What to work on ->
Report every line of the records that contains the word "scrollbar".

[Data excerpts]

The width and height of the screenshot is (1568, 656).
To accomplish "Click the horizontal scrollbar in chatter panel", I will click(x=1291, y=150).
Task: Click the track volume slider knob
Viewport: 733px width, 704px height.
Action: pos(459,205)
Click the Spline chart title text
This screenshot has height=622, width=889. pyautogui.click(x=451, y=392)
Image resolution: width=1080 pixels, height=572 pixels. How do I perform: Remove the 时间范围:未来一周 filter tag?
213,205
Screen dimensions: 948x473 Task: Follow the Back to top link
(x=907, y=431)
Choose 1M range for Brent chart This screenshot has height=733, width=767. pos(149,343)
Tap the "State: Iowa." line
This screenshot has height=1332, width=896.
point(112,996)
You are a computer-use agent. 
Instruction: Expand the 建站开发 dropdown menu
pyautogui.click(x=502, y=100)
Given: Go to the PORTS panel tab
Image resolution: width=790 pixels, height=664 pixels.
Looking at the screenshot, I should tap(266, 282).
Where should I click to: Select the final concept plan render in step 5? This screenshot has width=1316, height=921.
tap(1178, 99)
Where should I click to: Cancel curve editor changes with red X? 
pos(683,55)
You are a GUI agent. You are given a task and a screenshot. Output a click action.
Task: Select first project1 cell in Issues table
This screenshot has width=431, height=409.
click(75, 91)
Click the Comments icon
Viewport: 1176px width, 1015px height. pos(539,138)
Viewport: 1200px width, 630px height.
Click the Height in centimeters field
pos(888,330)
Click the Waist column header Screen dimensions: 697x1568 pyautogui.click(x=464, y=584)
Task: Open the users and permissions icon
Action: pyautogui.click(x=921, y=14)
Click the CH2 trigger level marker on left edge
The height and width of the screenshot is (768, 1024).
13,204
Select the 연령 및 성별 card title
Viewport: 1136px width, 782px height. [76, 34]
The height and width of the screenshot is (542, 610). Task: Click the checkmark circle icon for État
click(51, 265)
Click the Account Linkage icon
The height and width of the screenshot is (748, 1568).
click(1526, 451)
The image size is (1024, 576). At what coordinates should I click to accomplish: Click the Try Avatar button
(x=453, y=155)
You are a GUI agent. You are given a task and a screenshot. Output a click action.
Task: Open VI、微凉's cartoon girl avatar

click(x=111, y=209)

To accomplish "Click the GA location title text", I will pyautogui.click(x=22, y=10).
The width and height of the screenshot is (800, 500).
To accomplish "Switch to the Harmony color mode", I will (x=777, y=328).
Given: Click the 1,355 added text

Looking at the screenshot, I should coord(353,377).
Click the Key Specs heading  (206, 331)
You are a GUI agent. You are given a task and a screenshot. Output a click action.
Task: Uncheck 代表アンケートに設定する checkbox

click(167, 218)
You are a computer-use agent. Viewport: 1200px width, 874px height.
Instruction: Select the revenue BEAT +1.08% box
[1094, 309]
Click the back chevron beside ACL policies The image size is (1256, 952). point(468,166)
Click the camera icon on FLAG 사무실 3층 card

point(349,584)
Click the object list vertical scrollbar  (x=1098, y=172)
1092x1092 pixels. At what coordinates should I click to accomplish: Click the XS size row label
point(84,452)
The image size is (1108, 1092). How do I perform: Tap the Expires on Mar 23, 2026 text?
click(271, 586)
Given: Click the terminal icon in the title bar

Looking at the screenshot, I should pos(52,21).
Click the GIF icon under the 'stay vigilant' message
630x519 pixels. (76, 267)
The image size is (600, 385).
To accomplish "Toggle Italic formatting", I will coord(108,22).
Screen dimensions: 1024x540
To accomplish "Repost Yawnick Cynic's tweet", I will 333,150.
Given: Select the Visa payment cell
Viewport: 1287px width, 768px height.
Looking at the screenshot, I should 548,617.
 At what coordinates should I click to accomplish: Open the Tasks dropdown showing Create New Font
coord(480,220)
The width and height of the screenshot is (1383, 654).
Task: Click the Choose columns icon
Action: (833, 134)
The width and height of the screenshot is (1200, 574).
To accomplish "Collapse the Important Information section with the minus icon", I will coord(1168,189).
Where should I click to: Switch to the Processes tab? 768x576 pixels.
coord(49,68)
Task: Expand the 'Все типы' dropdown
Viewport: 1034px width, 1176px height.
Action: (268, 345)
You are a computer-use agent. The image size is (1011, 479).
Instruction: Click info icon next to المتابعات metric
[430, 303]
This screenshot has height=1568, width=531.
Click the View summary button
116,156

Reply ->
To accomplish "Click the horizontal scrollbar in chatter panel", I will click(x=1291, y=150).
Click the object list vertical scrollbar  (x=1098, y=172)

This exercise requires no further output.